(Pointing records for screenshots and pages)
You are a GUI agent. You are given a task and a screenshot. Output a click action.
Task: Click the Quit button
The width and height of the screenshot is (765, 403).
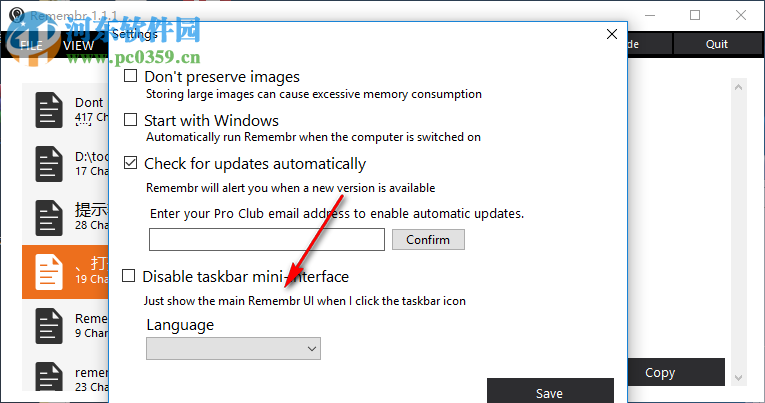[x=716, y=44]
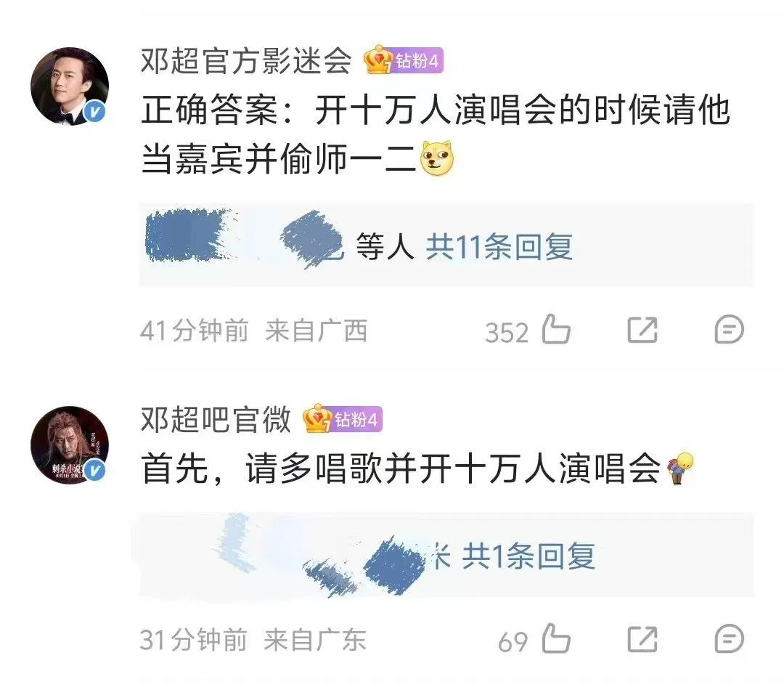Share 邓超官方影迷会's comment via forward icon
Screen dimensions: 784x698
pyautogui.click(x=642, y=330)
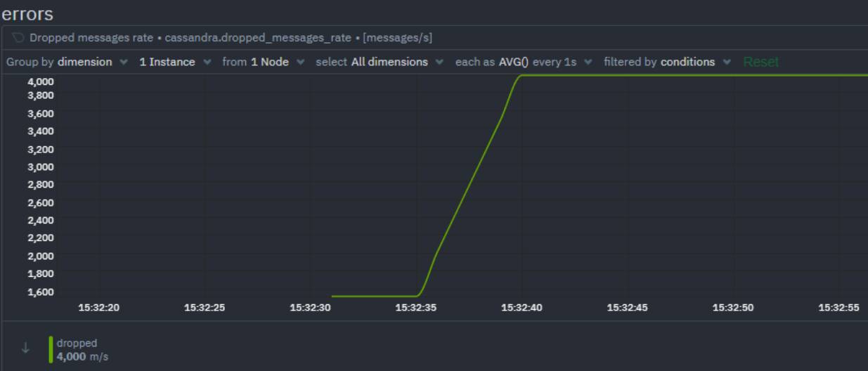Click the chevron after 'filtered by conditions'
The height and width of the screenshot is (371, 868).
(727, 62)
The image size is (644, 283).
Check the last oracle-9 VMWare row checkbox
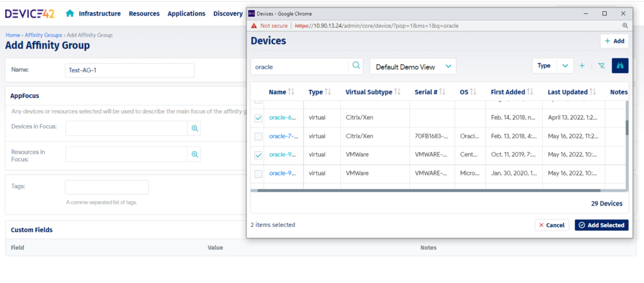point(258,174)
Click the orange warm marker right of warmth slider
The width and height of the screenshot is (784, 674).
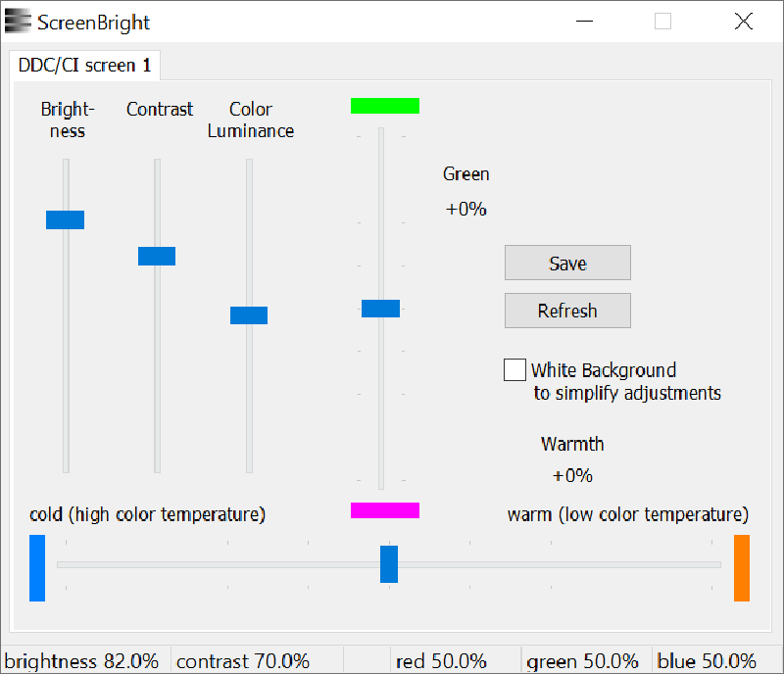[x=742, y=565]
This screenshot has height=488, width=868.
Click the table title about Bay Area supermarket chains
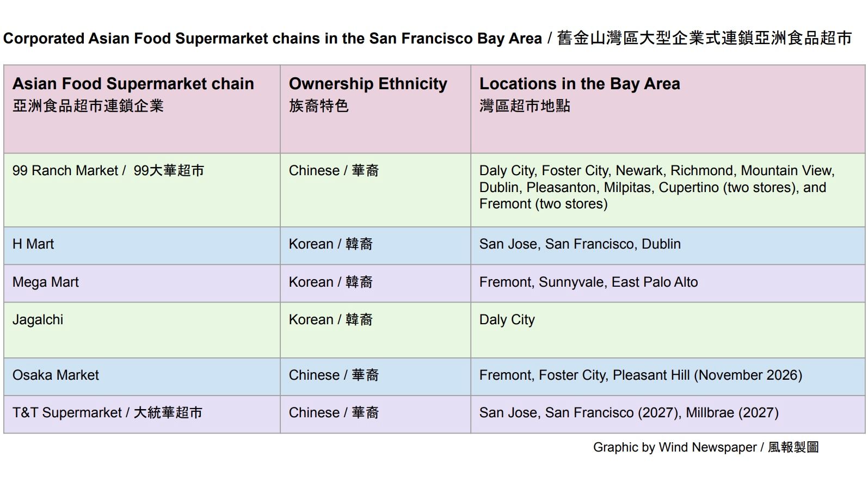427,38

Task to carry out ::
Please print every line of the listing above word for word, leaving out the pictures.

Expected answer ::
You are a GUI agent. You are given a task and a screenshot. Output a click action.
Task: Click the Quit button
The width and height of the screenshot is (765, 403).
[x=716, y=44]
Share 邓超官方影迷会's comment via forward icon
Screen dimensions: 784x698
pyautogui.click(x=642, y=330)
Click the chevron after 'filtered by conditions'
The height and width of the screenshot is (371, 868).
(727, 62)
The image size is (644, 283).
Check the last oracle-9 VMWare row checkbox
point(258,174)
Click the orange warm marker right of warmth slider
The width and height of the screenshot is (784, 674).
[x=742, y=565]
This screenshot has height=488, width=868.
Click the table title about Bay Area supermarket chains
427,38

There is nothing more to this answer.